Nada parece haber más escaso que el pensamiento crítico, y un reflejo paradójico y terrible de esa escasez es cómo sus supuestos portaestandartes lo dejan de lado allí donde más lo deberían ejercer: respecto de su propia disciplina y la manera como esta se despliega en la universidad contemporánea: que la filosofía sea la guardiana del pensamiento crítico, que su enseñanza en universidades y colegios sea garantía de la formación de habilidades mentales cuestionadoras y de un espíritu de argumentación, de disciplina de pensamiento, de disposición a someter cualquier afirmación al escrutinio y debate racional es, quizás, la premisa que de manera urgente la propia filosofía debería abordar críticamente. Y no lo hace aquí, al menos.
La tendencia a la burocratización del pensamiento, a la extrema especialización, al comentario tedioso y estéril de las ideas ajenas, a la formación de capillas donde campea el dogmatismo y la autocomplacencia, a la incapacidad de generar un conocimiento que interpele mínimamente al hombre y a la mujer de hoy a partir de su situación y problemas más concretos, la ha puesto a la defensiva desde hace décadas, se diría durante toda la segunda mitad del siglo XX. La ambigua, por decirlo delicadamente, postura de la gran filosofía alemana frente al régimen nazi no fue, diría, un ejemplo de pensamiento crítico y ello parece marcar un hito en la apreciación de la disciplina acerca de este punto.

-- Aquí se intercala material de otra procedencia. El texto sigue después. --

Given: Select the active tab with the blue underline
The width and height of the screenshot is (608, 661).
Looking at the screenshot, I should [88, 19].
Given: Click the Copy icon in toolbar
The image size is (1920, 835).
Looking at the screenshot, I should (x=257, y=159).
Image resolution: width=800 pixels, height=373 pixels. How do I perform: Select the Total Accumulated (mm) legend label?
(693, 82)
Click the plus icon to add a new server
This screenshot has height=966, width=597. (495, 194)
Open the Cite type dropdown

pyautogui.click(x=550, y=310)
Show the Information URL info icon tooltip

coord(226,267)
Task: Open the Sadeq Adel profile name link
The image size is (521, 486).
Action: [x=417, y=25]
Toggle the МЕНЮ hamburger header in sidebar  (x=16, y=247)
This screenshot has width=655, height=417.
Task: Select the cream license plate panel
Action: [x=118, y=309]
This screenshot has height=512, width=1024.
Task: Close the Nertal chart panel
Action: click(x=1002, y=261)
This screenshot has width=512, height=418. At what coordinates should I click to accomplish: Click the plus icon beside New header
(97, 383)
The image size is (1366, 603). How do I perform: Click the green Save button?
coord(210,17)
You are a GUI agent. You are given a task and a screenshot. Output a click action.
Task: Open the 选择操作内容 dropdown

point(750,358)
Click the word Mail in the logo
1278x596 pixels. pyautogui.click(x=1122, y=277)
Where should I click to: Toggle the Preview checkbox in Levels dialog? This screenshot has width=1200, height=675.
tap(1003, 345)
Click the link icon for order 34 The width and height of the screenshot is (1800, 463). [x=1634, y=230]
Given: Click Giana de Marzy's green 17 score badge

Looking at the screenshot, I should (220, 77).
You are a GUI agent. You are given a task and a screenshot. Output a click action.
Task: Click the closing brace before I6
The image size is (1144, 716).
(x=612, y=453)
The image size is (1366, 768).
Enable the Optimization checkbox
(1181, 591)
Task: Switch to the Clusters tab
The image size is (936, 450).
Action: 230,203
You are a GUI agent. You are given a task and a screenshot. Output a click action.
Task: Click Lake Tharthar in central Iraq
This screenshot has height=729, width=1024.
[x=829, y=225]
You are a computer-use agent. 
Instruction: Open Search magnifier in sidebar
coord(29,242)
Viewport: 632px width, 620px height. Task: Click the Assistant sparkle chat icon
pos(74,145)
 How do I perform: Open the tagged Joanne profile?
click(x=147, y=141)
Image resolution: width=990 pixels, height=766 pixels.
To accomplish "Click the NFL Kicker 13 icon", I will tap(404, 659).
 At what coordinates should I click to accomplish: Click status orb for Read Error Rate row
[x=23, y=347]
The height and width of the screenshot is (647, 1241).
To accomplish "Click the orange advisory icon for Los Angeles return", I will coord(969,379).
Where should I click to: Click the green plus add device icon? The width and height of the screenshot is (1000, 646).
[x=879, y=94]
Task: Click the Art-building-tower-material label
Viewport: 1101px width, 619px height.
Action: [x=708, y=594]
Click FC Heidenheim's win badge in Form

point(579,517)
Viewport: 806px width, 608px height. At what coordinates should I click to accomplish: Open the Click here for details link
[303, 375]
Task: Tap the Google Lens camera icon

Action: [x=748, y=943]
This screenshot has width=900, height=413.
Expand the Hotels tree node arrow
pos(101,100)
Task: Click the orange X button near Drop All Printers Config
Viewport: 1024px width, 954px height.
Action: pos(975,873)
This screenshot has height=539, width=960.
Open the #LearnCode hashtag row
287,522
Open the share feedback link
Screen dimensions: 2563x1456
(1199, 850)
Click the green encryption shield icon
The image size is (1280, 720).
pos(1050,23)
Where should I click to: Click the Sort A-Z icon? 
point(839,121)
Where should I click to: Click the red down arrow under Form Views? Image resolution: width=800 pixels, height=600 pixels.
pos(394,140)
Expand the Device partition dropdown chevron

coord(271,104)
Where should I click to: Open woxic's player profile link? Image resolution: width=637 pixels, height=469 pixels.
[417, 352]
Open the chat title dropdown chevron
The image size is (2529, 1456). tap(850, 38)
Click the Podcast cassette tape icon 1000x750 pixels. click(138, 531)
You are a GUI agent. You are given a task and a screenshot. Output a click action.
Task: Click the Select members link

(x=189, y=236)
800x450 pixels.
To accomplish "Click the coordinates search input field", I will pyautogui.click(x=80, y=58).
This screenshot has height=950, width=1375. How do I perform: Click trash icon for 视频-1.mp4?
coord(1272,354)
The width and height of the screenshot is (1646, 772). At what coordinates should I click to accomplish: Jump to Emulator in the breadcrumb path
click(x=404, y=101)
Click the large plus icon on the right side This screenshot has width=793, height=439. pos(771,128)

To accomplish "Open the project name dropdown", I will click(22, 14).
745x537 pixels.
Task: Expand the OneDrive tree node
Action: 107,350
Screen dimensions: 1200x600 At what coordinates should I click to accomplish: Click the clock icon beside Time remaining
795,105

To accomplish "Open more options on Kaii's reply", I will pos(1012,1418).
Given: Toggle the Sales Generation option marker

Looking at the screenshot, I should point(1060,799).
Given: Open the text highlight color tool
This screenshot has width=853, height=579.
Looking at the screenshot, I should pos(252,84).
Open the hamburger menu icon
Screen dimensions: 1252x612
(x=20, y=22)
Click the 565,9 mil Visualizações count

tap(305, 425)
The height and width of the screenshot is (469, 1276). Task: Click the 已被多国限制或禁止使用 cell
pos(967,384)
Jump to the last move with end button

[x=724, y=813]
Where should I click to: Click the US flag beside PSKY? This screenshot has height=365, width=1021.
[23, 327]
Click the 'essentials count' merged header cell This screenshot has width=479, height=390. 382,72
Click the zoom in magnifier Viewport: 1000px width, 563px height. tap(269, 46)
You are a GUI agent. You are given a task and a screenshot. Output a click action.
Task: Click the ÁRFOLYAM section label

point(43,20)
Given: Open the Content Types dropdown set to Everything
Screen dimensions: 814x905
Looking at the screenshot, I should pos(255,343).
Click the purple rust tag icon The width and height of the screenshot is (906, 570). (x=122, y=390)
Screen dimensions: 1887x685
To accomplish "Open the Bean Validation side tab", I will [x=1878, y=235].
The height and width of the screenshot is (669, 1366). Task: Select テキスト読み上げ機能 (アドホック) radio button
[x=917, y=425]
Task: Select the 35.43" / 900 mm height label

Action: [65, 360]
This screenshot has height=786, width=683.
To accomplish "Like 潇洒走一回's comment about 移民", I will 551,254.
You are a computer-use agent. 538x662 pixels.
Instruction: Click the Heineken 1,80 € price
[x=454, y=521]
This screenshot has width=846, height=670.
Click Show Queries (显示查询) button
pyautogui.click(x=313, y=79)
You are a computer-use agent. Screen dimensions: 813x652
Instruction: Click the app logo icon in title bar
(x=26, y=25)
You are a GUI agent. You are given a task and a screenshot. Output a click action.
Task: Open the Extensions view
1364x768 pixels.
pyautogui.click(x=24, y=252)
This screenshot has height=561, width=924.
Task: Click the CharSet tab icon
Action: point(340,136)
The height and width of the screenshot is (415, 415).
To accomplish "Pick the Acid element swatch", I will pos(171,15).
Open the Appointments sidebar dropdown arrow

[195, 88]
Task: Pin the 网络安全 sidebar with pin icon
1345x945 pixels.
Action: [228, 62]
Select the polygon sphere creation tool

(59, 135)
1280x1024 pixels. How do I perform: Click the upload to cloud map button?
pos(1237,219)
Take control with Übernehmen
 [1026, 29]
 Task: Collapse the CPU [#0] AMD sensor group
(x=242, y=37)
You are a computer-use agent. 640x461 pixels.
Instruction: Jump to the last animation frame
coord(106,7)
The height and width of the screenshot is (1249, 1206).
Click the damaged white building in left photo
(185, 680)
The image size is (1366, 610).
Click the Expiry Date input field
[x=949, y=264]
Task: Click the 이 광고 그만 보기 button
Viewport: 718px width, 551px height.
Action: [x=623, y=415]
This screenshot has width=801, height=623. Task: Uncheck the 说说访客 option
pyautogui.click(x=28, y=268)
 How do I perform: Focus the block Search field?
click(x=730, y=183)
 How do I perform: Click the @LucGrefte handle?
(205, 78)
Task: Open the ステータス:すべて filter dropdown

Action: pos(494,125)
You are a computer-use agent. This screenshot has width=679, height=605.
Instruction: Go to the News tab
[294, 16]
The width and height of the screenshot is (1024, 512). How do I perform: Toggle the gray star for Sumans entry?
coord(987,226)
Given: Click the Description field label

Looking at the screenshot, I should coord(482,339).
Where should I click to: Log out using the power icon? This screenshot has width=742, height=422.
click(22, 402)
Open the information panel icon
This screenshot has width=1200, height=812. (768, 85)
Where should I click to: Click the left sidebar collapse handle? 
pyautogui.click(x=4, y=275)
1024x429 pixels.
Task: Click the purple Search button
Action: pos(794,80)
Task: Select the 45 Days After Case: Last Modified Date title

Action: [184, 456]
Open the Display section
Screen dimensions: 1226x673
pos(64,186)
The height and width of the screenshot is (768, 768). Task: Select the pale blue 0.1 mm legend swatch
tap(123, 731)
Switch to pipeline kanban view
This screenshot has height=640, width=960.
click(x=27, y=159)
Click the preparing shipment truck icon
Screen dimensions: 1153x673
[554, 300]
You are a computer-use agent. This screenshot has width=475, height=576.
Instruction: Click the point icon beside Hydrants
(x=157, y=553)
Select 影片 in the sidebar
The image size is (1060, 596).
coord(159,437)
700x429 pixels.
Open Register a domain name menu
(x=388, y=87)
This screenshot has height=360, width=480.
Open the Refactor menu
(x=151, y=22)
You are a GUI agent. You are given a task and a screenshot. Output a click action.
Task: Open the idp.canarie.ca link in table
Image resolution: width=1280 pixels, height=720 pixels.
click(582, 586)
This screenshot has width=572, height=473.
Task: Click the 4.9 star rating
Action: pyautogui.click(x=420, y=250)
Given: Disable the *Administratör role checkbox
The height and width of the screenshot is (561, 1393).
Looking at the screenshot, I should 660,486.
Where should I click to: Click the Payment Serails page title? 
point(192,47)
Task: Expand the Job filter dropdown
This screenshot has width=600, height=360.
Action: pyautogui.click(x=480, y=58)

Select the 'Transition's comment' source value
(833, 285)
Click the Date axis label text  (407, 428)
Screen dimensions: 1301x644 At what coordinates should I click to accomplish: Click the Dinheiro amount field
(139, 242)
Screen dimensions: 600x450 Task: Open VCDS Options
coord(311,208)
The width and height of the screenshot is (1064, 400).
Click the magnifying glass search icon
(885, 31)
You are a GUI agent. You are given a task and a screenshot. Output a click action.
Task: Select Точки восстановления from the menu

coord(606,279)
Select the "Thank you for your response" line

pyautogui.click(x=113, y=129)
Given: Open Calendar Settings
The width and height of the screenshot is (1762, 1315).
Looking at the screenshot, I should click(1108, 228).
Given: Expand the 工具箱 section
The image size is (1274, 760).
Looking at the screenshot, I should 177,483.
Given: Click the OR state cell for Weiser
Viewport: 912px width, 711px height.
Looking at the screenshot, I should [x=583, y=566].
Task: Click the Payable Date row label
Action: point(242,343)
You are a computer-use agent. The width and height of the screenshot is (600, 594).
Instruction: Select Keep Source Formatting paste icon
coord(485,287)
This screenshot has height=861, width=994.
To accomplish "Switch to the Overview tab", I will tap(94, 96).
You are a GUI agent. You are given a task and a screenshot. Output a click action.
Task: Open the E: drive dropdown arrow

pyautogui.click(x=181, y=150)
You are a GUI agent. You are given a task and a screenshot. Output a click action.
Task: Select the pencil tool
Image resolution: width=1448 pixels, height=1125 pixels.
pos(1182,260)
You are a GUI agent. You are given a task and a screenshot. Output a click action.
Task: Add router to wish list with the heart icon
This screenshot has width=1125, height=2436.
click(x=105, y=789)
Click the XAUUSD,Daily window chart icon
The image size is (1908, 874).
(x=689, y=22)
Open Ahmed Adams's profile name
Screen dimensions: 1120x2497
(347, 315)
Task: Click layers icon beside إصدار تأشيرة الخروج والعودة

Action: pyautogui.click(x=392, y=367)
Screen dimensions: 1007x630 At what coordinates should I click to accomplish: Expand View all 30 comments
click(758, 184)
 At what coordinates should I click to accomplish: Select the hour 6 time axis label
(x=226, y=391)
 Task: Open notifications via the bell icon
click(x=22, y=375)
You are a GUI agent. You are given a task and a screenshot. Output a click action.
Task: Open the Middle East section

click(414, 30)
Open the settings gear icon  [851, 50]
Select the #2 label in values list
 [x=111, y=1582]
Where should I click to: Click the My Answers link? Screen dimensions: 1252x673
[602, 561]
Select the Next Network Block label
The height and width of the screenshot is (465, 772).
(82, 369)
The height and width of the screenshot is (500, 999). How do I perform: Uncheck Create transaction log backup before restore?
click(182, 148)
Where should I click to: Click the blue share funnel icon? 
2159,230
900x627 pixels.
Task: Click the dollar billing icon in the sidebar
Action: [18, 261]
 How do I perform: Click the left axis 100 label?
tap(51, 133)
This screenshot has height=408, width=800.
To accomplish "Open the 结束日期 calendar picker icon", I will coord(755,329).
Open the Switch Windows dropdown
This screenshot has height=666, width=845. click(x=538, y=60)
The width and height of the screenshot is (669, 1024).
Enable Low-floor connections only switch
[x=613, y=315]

El retroceso, desde entonces, de las humanidades en el currículum escolar y universitario es universal, particularmente en Europa y Estados Unidos y, de entre todas ellas, la principal afectada es la filosofía. Pensar que se trata de una actitud del Consejo Nacional de Educación o un síntoma de nuestra decadencia cultural es una ceguera enorme respecto de la amplitud, profundidad y antigüedad de la crisis que la afecta. Ensoberbecidos por el prestigio legendario de la filosofía, algunos cultores actuales tienden a no ver cómo para la sociedad en la cual se inserta, su praxis concreta ha devenido en un oficio esotérico percibido como inútil, sin una función formativa evidente, ensimismado en sus minúsculos quehaceres, en el cual resulta irreconocible la noble y magnífica figura de la filosofía y del filósofo, que, a contracorriente de este debilitamiento, prolifera por todas partes bajo la confusión lamentable consistente en creer que basta con tener un "doctorado en filosofía" para automáticamente convertirse en filósofo, y publicar un "paper" en una revista indexada para que ello sea filosofar.
Si alguna vez la filosofía fue dialéctica, oposición permanente y argumentada de razones en torno a problemas y preguntas centrales del "espacio público" -es decir, pensamiento crítico-, es muy dudoso que lo sea hoy. Duele decirlo, pero reconocerlo es el principio del principio del camino hacia el reencuentro con su virtud originaria.